Document excerpt.
======

One more thing: let’s have no more special pleading from white lefties and self-selected Muslim spokespeople. Other minorities face discrimination and racism. They don’t create havoc and mayhem. Anti-racism would be stronger today if Muslims hadn’t split off to start their own, self-referential movement. So let us rejoin the wider struggle against injustice, learn to fight with and for those unlike ourselves.

We need that broad alliance to oppose the new Bill on countering terrorism which flagrantly takes away basic human rights and liberties from Muslims. Since 9/11 too many Muslims have retreated into mental, cultural and political ghettos. Time to break down those walls. We are human first and last and have multiple identities.

We should also stop droning on about what the religious texts say and confront what our co-religionists do. All the Abrahamic texts contain injunctions to violence as well as entreaties for peace. The apartheid regime used the Bible to justify its inhumane policies. The Taliban, al-Qaeda and Isis do the same. Holy books are like guns; they can be used for good and evil, so best not refer to them, in my humble view. It is time too, to break free from the politics of “community”, the pernicious idea that there is this blob of homogeneity. Baroness Warsi uses the word as if it is a magic spell to cure all ills, when she knows perfectly well that there is no such thing. We are individuals, each one of us unique and different.

Let us take four men called Mohamed (the name is spelled in various ways and pays homage to the Prophet). The first will return to haunt the nation on 7 July. Mohammad Sidique Khan was the gang-leader of the suicide bombers who killed and maimed Londoners across the capital, the most cosmopolitan city in the world. The second, Mo Farah, ran like the wind for Great Britain in the Olympics, wraps himself (literally) in the Union flag and is a hero to countless young Muslim males. Next, a wiry Eritrean in his twenties, who spoke at an event organised by Refugee Action. This Mohamad got on to one of those small, packed boats and made the perilous journey to Europe. He was joyous and so very grateful, he said, to be in a country where he is free to speak, to be himself. In Eritrea people are enslaved, silenced, tortured and killed. The final example is Dr Muhammad Tahir-ul-Qadri. He has issued a fatwa against suicide bombings and in an interview on Saturday in this paper, he lashed out against “[the] criminals” who kill in the name of Islam.

======

Data provided.
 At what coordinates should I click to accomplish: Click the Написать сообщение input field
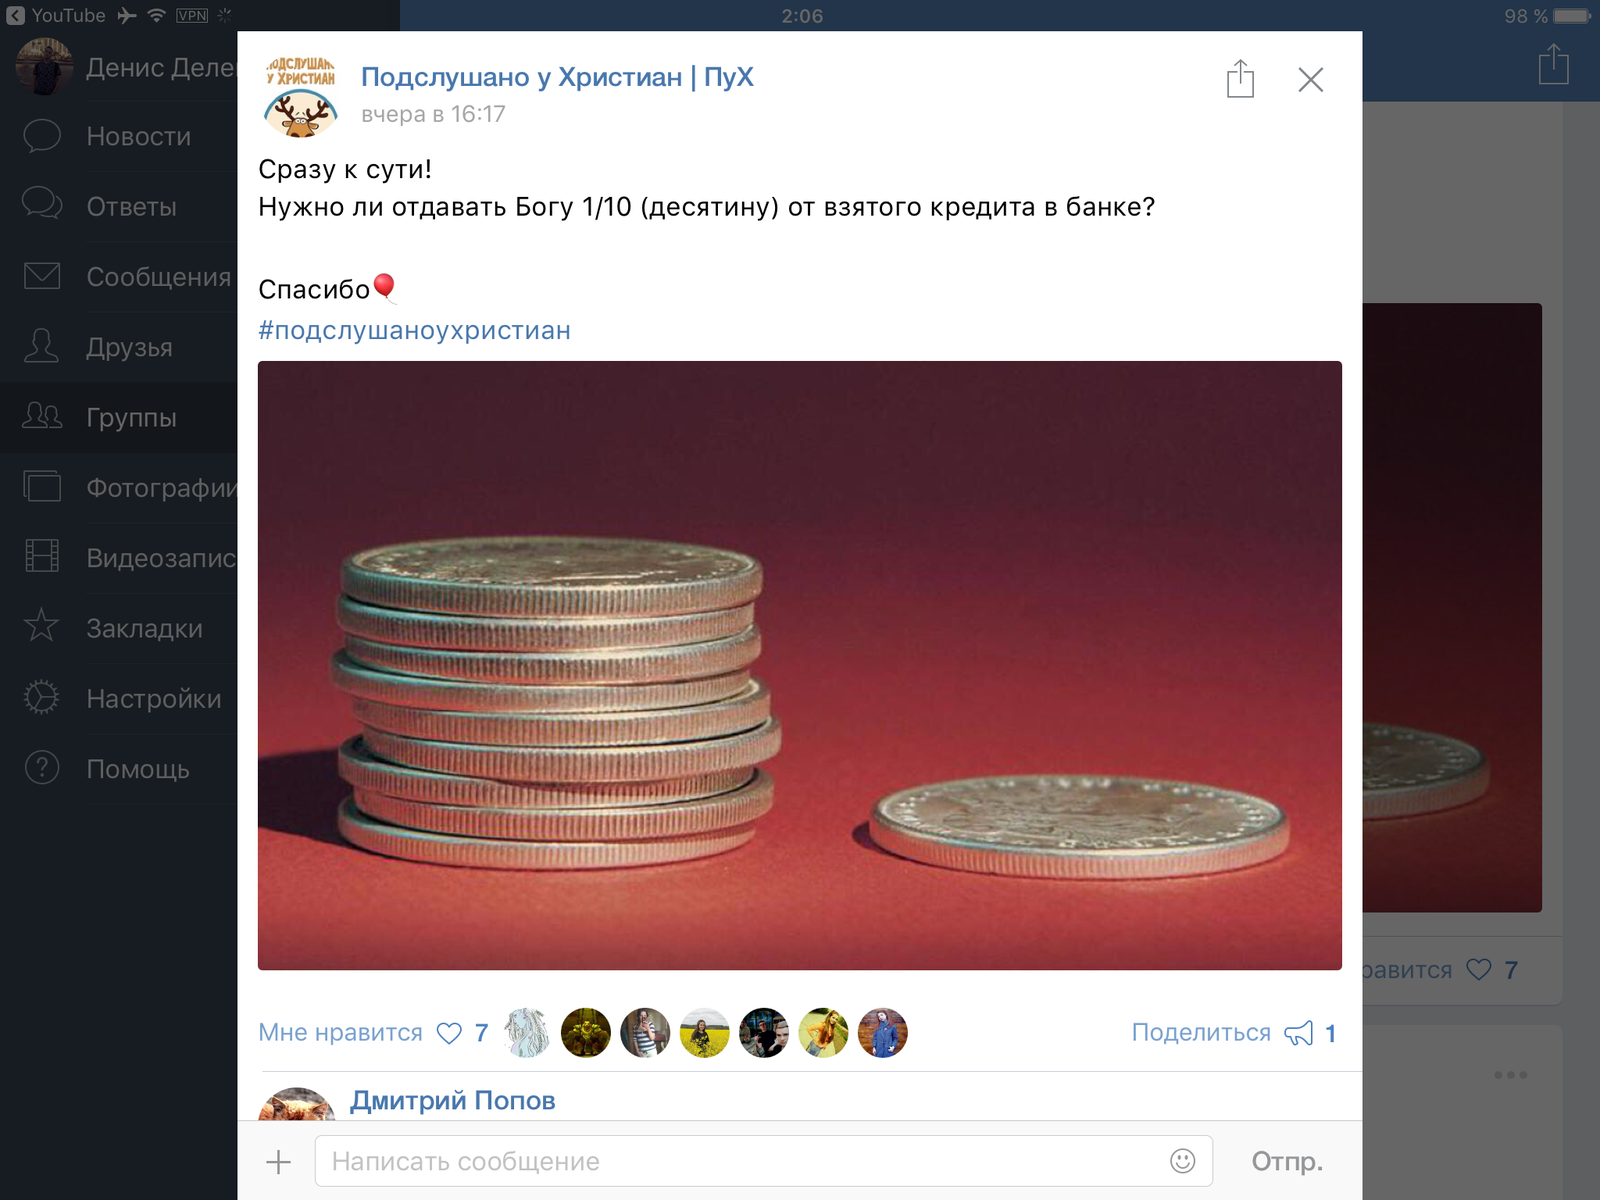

======

Continue the opinion piece about British Muslims, anti-racism and individual identity, starting right after its last sentence and not drawing on the material that follows it.

The four couldn’t be more different. The tragedy is that today, most Europeans believe all Muslims are hate-filled aliens who will never belong. Avowals and marches by Muslims will not shift that perception. What we need is a vast coalition of black, white, brown, religious, atheist, politically diverse, poor and rich, gay and straight people. As we did when Bush and Blair declared war on Iraq. We understood then what was right and what was terribly wrong. That same unequivocal, worldwide opposition needs to build up against the Taliban, al-Qaeda and Isis. Imagine millions marching from Cairo to Cape Town, Perth to Helsinki, Lima to Karachi, all rejecting Islamicist ideologies and utopian fantasies, reclaiming their common humanity. It can be done.

Islamicist terrorism is a deadly mission. It hates the best of human achievements, equalities, freedoms, diversities within Islam and across the world, the fragile, precious, precarious bonds between civilisations and peoples. It seeks domination, is taking over lands and is likely to go on for a very long time. Its advances cannot, for now, be repelled but its evil messages can and must be repudiated.